You play both violin and viola. Can you speak about your approach to both?
I've played the violin much of my life and I took up the viola about six years ago. I just love the expanded sound possibilities of playing both and adapting my playing style to each. It's comparable to wind players, who often play the full range of registers of their instruments: flute goes from piccolo to C flute to alto to bass, clarinet has the E-flat, A, B-flat and bass clarinets, etc. There are players who double on violin/viola but it's not as usual a thing for string players.
I relish the upper and lower extremes—the high E string of the violin, which can be soaring and radiant or delicate and whispery or even charmingly squeaky, and the low C string of the viola, which can be rich or dusky and velvety. In the middle range which the instruments share, I'm always intrigued by the difference in tone color—the viola has its grainier sound, almost reedy, which I find particularly beautiful quiet in the upper positions, and the violin has its own kind of warmth but tends to be more focused and direct, and with a more nimble response to quick motions of the bow.
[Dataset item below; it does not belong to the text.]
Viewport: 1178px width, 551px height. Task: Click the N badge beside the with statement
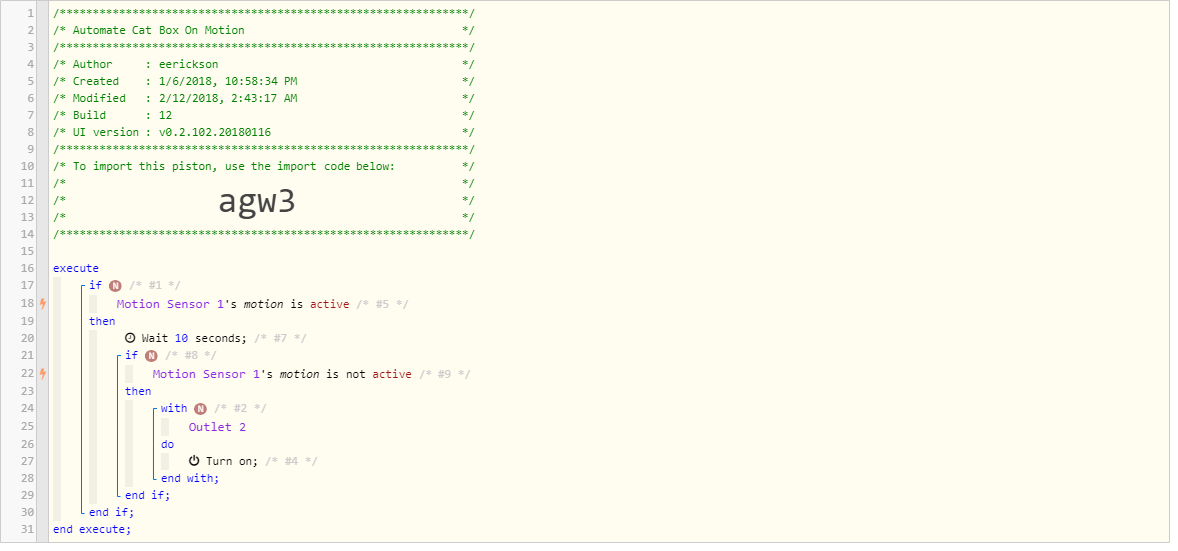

People often ask how it is to switch between violin and viola on a program. I've found the physical adjustment is pretty simple—your kinesthetic memory as a player becomes quite intuitive with years of playing and I get a physical sense of the viola quickly. The approach to sound production is certainly different—with the viola, it's more effort to draw the tone. When I go from viola back to violin, the violin feels like a toy instrument, it seems so small and light! Of course there's the matter of reading the viola alto clef—I occasionally still second-guess myself!
Besides viola and violin, I'm also going to be featuring a sort of hybrid instrument, because Nina Young's piece is for scordatura (de-tuned) violin. The lowest string is tuned down a fourth so it has a sound color all its own!
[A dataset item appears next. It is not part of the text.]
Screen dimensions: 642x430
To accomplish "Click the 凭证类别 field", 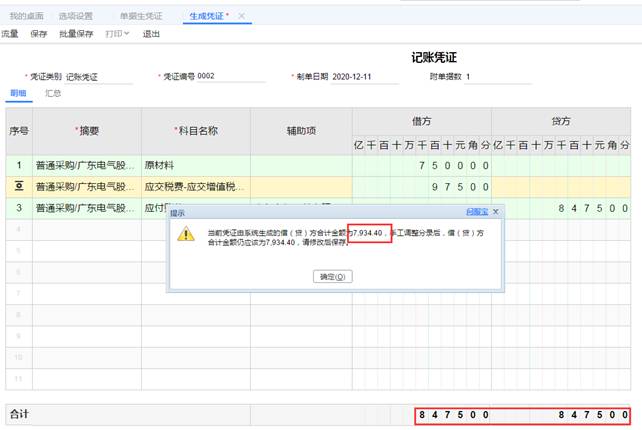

I’d like to ask about your process. How do you get beyond the mechanics of a complex piece and get to the expressive heart of it?
Part of it involves being so immersed in new musical languages that you start to hear and feel the emotional meanings and tugs and nuances as spontaneously as you do with traditional tonal classical music. For both performers and listeners, that takes time to listen to enough of the music so you can internalize it and just tap into those feelings and the colors that you hear in your mind. Once you do that, you can also make more purposeful decisions about how to get across the shape of a piece and how it evolves.
The other aspect is that for me performing music is basically a form of being an actor. You are an actor embodying and conveying the personality of the creator, the composer, and within that you are also conveying a great range of emotions and moods and states of being that the composer is communicating in that piece. On a conscious level, I sometimes read about the composer, not necessarily drawing heavy-handed connections such as "he/she was going through this at that time so the piece is about that", but just getting a sense of the composer as a unique individual. If the composer is living, of course I like to talk with them, spend time with them, so I get a sense of who they are and what it is they felt they needed to convey through music. And on a less explicit level, I often try to sense the person in the music, kind of acting in a non-verbal way... it may sound vague but at my communicative best, that's pretty much what I am doing!